Kerala Socialist Party (KSP) is a political party in India founded under the leadership of Mathai Manjooran on 21 September 1947 at Kozhikode. It began as a small party, but its front-line leaders compelled the party deep into the public  imagination. The party became part of the coalition that formed the first democratically elected communist government in the world after San Marino.

Within the short time span of two decade and a half of its coming into existence KSP came to play a larger-than-life role in the political landscape of the post-independence Kerala State.

Among its founding members other than Mathai Manjooran were John Manjooran, M.T. Lazar, N. Sreekantan Nair, M.P. Menon (who later went on to become a Judge of the High Court of Kerala), K. Balakrishnan (son of the veteran Congress leader C. Kesavan), K.C.K.M. Mather, P. K. Balakrishnan, K.R. Chummar, G. Janardhana Kurup, T.P. Chakrapani, A.P. Pillai to name only some of the prominent leaders. 

In 1949 October, within 2 years of its inception the party underwent a split and N. Sreekantan Nair, Baby John and K. Balakrishnan joined the Revolutionary Socialist Party, then a small socialist party confined to Bengal.

It was one among the seven parties that came together to form the United Front coalition government in Kerala under the chief ministership of E.M.S. Namboodiripad in 1967 to 1969.

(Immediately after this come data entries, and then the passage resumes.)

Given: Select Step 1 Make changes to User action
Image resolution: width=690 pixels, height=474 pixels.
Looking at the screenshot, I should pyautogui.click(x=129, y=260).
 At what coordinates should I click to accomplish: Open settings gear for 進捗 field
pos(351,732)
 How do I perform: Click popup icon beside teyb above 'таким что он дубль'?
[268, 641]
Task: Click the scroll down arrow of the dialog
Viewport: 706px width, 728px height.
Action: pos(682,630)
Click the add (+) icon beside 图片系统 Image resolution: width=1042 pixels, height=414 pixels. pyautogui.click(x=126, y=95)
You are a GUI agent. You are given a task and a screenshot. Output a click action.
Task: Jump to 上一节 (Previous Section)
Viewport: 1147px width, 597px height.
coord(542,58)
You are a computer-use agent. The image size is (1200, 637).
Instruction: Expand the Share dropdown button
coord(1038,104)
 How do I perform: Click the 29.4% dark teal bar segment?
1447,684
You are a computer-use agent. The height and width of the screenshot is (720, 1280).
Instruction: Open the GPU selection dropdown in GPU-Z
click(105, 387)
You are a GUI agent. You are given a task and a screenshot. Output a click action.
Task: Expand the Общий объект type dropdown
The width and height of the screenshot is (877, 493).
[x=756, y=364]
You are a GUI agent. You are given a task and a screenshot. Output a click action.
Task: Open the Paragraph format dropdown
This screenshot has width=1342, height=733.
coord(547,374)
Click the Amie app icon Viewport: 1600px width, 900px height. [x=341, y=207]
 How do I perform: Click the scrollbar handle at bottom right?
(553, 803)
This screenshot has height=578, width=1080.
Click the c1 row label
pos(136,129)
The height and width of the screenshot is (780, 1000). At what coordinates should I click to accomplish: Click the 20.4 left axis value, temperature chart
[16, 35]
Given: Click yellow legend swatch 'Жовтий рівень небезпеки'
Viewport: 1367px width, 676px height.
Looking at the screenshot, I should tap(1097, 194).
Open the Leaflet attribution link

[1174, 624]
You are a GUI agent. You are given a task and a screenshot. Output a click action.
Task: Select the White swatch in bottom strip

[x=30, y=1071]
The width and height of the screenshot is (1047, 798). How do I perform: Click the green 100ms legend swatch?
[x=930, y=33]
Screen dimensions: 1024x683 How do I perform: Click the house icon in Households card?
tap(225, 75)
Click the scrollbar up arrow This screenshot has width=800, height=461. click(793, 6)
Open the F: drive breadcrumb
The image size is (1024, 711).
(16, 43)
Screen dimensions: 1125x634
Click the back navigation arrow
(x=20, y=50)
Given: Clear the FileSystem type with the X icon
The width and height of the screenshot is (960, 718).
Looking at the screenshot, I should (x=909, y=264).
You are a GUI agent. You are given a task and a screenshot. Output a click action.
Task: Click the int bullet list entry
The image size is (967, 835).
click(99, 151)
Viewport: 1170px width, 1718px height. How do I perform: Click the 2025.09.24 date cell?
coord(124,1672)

It won only one seat in the 1970 Kerala Legislative Assembly election, which it contested within a new alliance led by the Communist Party of India (Marxist), no longer as part of the reconstituted United Front (initially known as the "Mini Front") which ruled Kerala for 1970–1979. 

Other prominent leaders of the KSP were as follows:
 Mamman Kannanthanam
 Cherian Manjooran
 Varkey Unnikkunnel
 Baby John
 M.L. George
 P. Sankarankutty
 S.S. Das
 K.G. Nath
 Karunakara Menon
 A. Damodaran
 C.N. Sreekandan Nair
 C.S. Gangadharan
 Prakkulam Bhasi
 Thakazhi Sivasankara Pillai
 C. Vivekanandan.
 Sadananda Shastri
 L.G. Pai
 T.K. Divakaran
 U. Neelakhandan

Important members and fellow travellers of the KSP:
 Pozhamangalath George alias P P Varuthukutty (Secretary, Tata Employees Union)
 M.K. Menon (Vilasini)
 K. M. Ro

References

Sources
Kaalathinu Munpae Nadanna Manjooran by K.M. Roy
Keraleeyathayum Mattum (Published by D.C. Books)_ by P. K. Balakrishnan.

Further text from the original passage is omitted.